▸ **REQUIRED TASKS**
A. According to the passage on Serbian anti-urbanism, which non-Serb peoples populated the Serbian city under Ottoman rule?
B. Rewrite the passage on Serbian anti-urbanism from "The mystification of" to "of Croat Ustashi.", changing "mystification" to "idealization".

[[ DOCUMENT PASSAGE, beginning ]]

Among other things, he blamed ‘historical circumstances’ for such a situation. Contact
of Serbs with modern Europe occurred at a most unfavourable point, at the time of the
French Revolution, which resulted in the prevalence of materialistic ideas. ‘The case of a
Serbian city’ was in his opinion more difficult due to the fact that at the time of Ottoman
rule it was populated by ‘non-Serbs’: Aromanians,38 Jews and Greeks. With their
‘materialistic spirit’ as old merchant peoples, they made this environment even more
dangerous for their rural Serbian surroundings. By mixing with Serbs (marrying their
daughters to Serbs) Aromanians also ‘imposed’ their materialistic positions that gradually
eroded the ‘national spirit’.39
184 M. Ristović

Anti-urbanism was not a special feature of the Serbian extreme nationalist right and
members of the ‘Zbor’ movement. It is ‘commonplace’ in most European extreme right
and fascist movements, including those in the predominantly agrarian South East. Blanket
criticism of the city in Nedić’s and Jonić’s speeches, as well as in those of other Serbian
intellectuals referring to the idea of the ‘third way’ reminds us of the positions of German
national-socialist ideologues such as Walter Darré or Alfred Rosenberg or their
predecessors.40
However, one should not forget the long tradition of thinking about the village as the
basic social, cultural and political factor in the political life of Serbia, as well as of other
Yugoslav and Balkan states. The left, the various conservative parties and the liberals all
had demonstrated an inclination toward instrumentalising and romanticising the village,
trying to generate from the old idealised model of a rural extended family community mass
support for their policies and programmes.41 Conservative streams of ‘rural mythology’ in
the Balkans before the Second World War received external ideological incentives,
leading to its further distortion into forms that were extremely leftist and fascist.
The mystification of the village encompassed all principal terms from the terminology of
fascist movements in the European South East in which the central (general) issues are
‘defence of Christianity’ (as an obstacle to communism and materialism), (unclearly
defined) ‘race’, ‘spiritual renaissance’, as well as the ‘organic’ peasant state. This can
easily be noted by comparative analysis of ‘programme texts’ of Romanian ‘legionaries’,
followers of Ljotic’s ‘Zbor’ and of Croat Ustashi.

[[ DOCUMENT PASSAGE, end ]]
[[ COLLECTED DATA, beginning ]]

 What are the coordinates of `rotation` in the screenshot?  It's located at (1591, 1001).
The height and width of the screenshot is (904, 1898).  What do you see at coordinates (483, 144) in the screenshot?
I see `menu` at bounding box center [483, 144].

[[ COLLECTED DATA, end ]]

▸ **TASK RESULTS**
A. Aromanians, Jews and Greeks.

B.
The idealization of the village encompassed all principal terms from the terminology of
fascist movements in the European South East in which the central (general) issues are
‘defence of Christianity’ (as an obstacle to communism and materialism), (unclearly
defined) ‘race’, ‘spiritual renaissance’, as well as the ‘organic’ peasant state. This can
easily be noted by comparative analysis of ‘programme texts’ of Romanian ‘legionaries’,
followers of Ljotic’s ‘Zbor’ and of Croat Ustashi.